» Exercise aim
Copy the records below exactly, but leave out any picture they contain.
-.-.-
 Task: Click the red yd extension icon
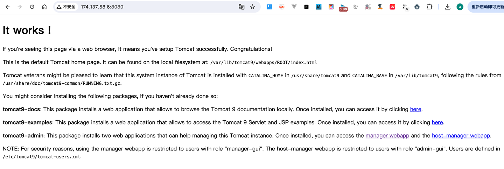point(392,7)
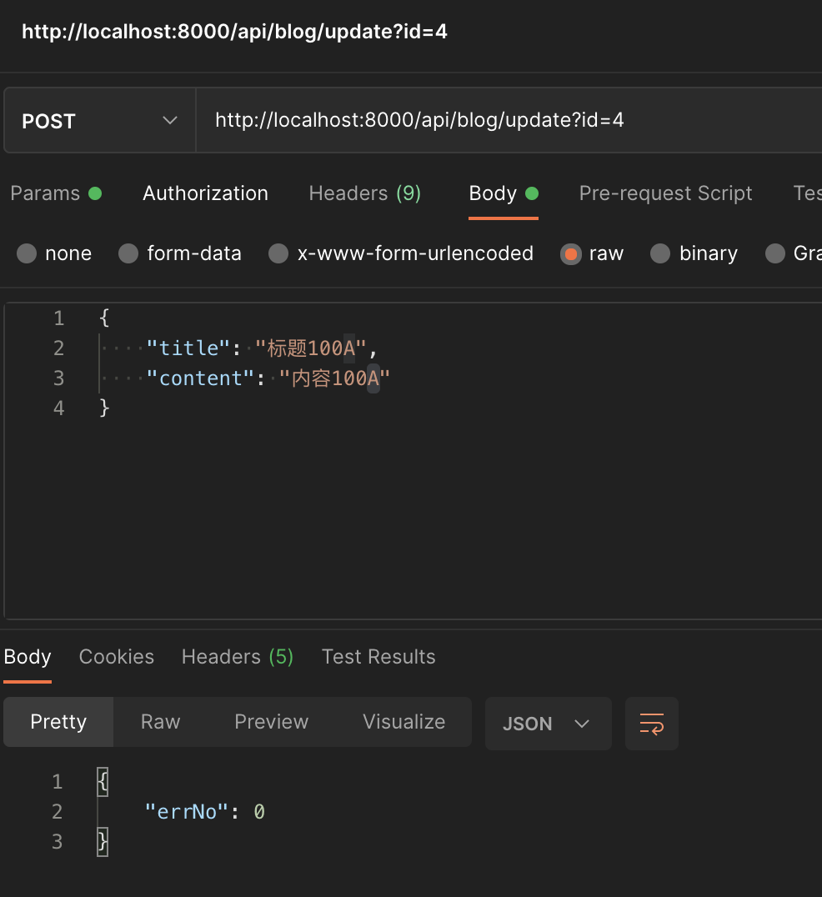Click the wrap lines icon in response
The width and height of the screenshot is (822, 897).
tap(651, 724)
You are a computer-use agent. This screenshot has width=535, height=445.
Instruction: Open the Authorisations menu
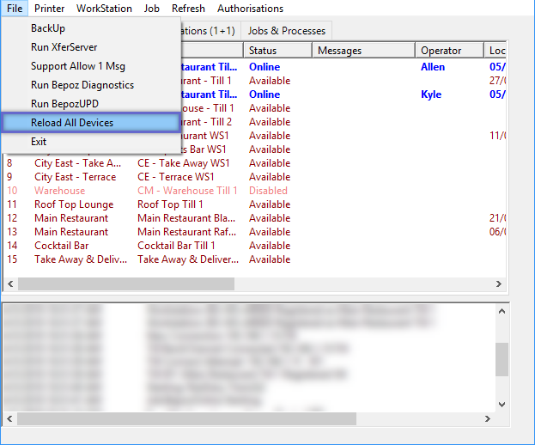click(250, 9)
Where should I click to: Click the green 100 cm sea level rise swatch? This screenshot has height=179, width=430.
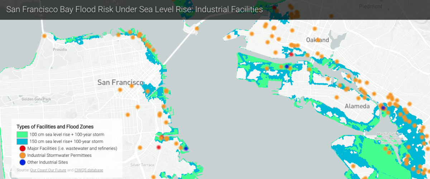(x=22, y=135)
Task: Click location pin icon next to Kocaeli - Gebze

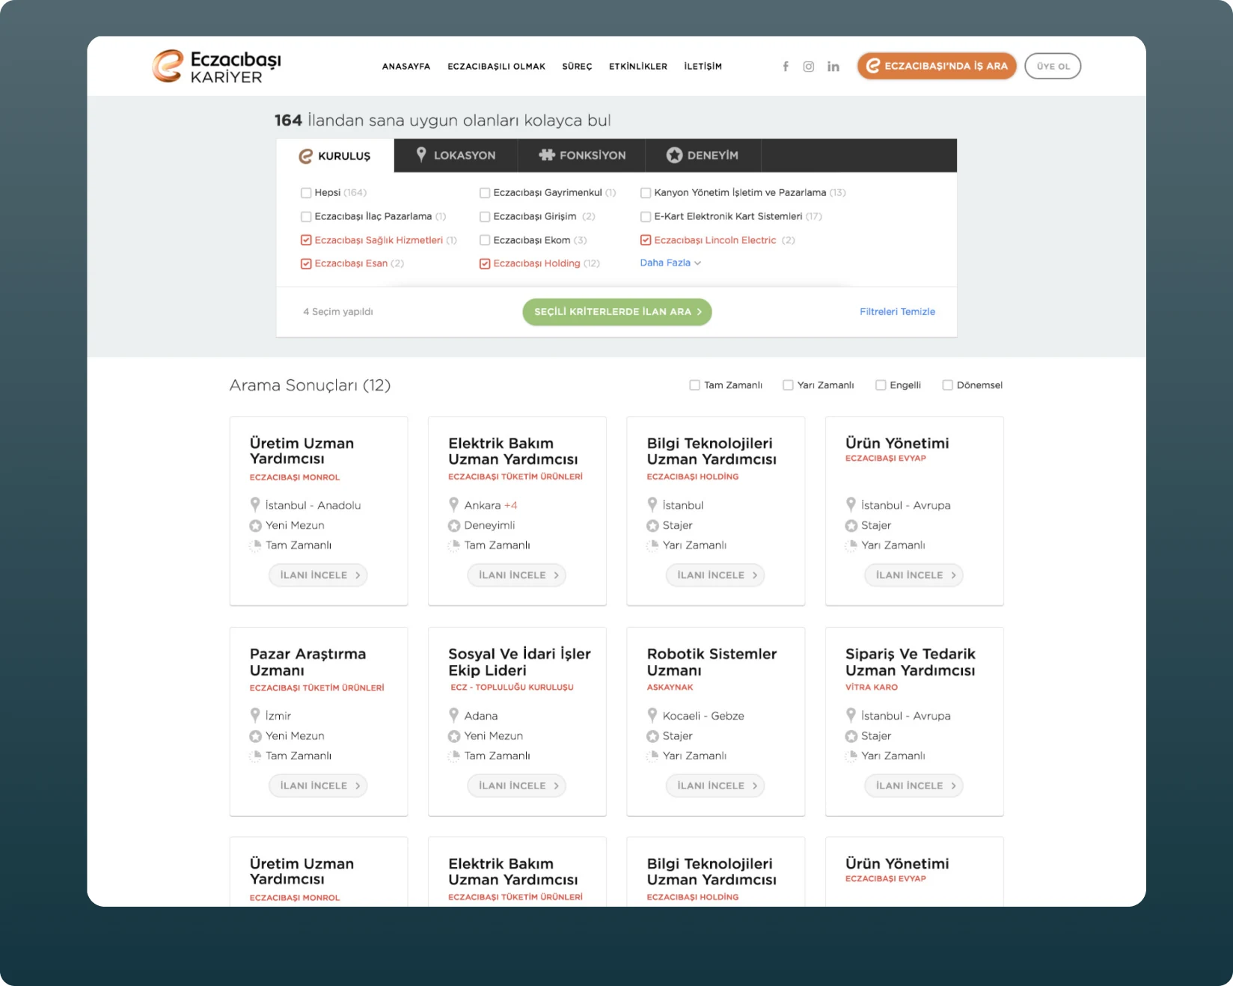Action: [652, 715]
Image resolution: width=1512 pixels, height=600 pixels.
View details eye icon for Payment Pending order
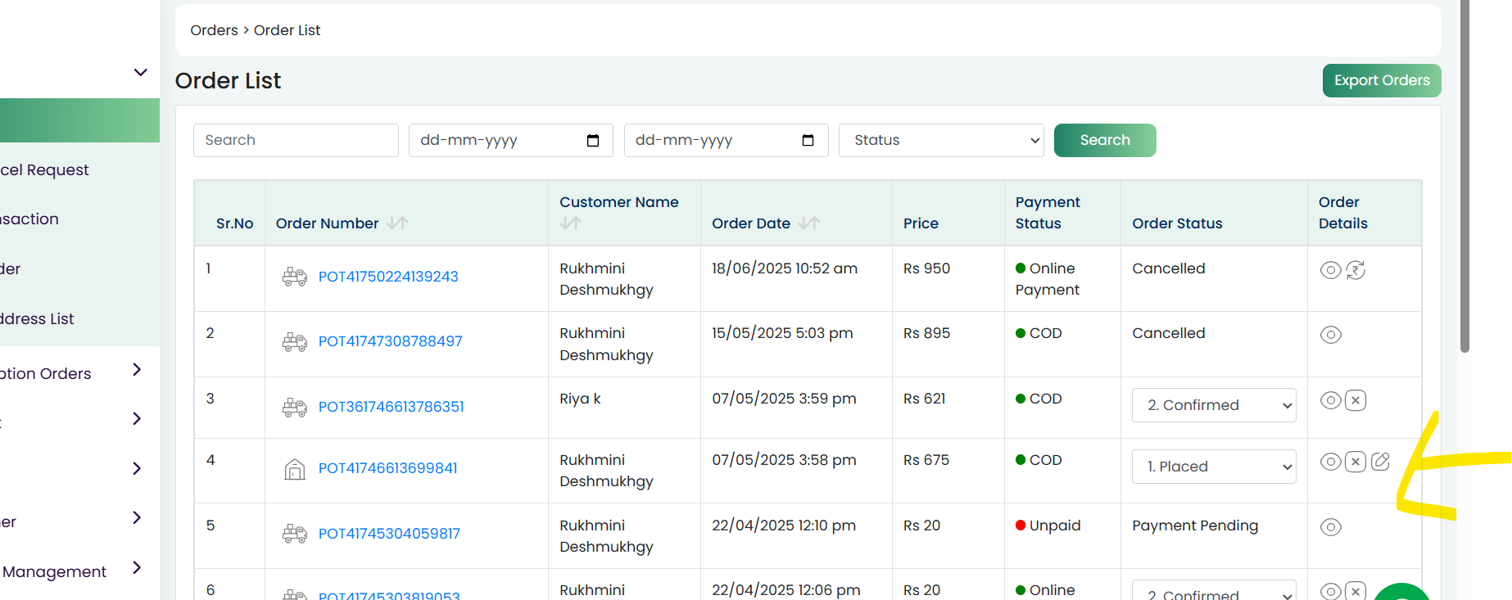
-.-.-
» Solution to this task
 Task: Click the red yd extension icon
point(392,7)
Click the wrap lines icon in response
The width and height of the screenshot is (822, 897).
tap(651, 724)
You are a computer-use agent. This screenshot has width=535, height=445.
Instruction: Open the Authorisations menu
click(250, 9)
Where should I click to: Click the green 100 cm sea level rise swatch? This screenshot has height=179, width=430.
(x=22, y=135)
Task: Click location pin icon next to Kocaeli - Gebze

Action: [652, 715]
Image resolution: width=1512 pixels, height=600 pixels.
View details eye icon for Payment Pending order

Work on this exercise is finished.